◆ Instructions to follow ◆
Where the string "will" appears in a line of the data, show that line.

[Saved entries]

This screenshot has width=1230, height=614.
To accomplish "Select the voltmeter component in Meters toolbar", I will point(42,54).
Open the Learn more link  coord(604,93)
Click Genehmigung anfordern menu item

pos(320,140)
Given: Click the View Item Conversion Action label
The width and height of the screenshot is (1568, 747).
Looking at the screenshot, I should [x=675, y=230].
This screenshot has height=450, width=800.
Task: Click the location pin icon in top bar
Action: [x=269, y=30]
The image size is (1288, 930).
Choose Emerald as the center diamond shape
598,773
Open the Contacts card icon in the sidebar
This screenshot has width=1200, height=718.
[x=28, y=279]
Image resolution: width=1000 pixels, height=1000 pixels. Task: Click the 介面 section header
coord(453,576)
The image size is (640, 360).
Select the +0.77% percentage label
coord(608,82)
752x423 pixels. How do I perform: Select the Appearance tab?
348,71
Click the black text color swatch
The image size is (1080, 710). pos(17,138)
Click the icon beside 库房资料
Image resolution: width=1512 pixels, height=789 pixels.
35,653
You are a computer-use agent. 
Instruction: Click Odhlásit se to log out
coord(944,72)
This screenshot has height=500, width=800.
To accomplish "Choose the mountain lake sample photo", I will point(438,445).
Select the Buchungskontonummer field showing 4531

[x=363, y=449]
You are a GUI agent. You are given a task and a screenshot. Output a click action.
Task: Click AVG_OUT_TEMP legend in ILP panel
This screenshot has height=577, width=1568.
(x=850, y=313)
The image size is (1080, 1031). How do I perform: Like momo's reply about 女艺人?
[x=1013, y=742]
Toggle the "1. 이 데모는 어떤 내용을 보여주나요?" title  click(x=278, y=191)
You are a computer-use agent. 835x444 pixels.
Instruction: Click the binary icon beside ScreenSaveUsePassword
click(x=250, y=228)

◆ Task result ◆
To accomplish "Select the voltmeter component in Meters toolbar", I will point(42,54).
To accomplish "Choose the mountain lake sample photo", I will point(438,445).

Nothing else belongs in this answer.